Overview
Increasingly computation and storage are migrating to dense data centers spread across the planet. Common web requests to services such as Facebook and Amazon run on hundreds or even thousands of machines randomly distributed across data centers that consist of tens or even hundreds of thousands of machines. With the advent of open source data-parallel toolkits such as Hadoop, organizations are able to process petabytes of data spread across thousands of machines.
A common performance bottleneck in all of these scenarios is often the underlying network interconnecting the machines in a data center. Modern parallel and distributed applications demonstrate little data locality and so applications may often be blocked waiting to send data to or receive data from other nodes.

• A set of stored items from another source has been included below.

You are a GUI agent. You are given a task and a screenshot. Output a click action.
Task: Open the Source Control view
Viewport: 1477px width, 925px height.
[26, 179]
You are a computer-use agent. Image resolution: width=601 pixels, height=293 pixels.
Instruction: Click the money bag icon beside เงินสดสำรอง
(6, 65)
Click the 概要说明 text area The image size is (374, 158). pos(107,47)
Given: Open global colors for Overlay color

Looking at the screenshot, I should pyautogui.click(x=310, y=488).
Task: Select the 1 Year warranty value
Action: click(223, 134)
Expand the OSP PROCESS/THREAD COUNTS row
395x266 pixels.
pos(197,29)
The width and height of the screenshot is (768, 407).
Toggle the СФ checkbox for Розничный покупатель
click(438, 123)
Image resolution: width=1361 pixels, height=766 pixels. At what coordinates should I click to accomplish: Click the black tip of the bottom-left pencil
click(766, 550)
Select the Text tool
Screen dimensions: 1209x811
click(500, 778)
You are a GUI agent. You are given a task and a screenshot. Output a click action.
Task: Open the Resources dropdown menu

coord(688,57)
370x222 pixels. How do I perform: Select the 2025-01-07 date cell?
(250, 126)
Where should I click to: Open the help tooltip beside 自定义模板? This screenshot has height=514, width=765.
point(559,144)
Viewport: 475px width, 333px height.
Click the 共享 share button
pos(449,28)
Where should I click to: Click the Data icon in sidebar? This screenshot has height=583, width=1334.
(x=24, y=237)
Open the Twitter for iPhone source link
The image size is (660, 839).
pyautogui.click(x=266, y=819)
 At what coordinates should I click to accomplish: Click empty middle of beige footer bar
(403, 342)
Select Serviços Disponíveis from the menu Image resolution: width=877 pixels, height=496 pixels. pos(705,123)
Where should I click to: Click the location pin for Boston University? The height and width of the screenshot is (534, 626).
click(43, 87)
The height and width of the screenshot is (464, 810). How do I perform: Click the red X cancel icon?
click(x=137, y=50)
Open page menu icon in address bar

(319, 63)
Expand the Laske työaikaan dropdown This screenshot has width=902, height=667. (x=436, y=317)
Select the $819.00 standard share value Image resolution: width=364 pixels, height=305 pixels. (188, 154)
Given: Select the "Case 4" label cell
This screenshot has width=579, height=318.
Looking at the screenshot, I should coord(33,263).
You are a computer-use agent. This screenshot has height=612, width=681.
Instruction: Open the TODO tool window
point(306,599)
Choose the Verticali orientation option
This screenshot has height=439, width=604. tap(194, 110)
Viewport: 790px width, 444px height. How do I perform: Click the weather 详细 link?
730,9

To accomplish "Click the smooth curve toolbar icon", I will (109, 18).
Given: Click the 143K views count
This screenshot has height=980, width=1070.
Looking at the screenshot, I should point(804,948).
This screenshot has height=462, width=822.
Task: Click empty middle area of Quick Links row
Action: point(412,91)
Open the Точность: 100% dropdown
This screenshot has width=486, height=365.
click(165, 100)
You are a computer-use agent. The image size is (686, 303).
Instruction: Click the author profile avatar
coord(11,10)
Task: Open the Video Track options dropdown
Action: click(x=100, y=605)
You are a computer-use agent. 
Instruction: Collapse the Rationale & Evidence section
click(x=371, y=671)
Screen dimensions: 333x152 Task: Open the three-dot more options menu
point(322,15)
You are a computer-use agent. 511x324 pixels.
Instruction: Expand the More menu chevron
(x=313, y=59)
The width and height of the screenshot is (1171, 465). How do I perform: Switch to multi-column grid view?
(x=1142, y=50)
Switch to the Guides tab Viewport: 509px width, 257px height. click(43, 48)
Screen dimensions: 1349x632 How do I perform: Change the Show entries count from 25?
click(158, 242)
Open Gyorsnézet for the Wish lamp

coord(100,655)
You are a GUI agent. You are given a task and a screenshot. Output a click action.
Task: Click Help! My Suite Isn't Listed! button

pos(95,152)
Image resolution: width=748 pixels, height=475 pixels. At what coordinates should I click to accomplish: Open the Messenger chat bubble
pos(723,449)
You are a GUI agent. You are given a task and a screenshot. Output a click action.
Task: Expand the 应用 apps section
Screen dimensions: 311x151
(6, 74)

The goal of our work is to address some of the fundamental challenges in building ultra large-scale network fabrics:
- Raw performance: At the highest end, data centers will require 1 Petabit/sec of bisection bandwidth. Imagine a 100,000 node data center with 10 Gb/s NICs available at each end host.
- Unified layer 2 fabric: A layer 2 fabric such as Ethernet holds the promise for plug-and-play deployment with minimal human management. Unfortunately, the associated routing, forwarding, and configuration protocols present fundamental scaling and performance limitations.
- Single management domain: Today, large-scale networks must still be managed at the level of individual switches, potentially numbering in the thousands. We are designing software and hardware to make the data center network modular and incrementally scalable.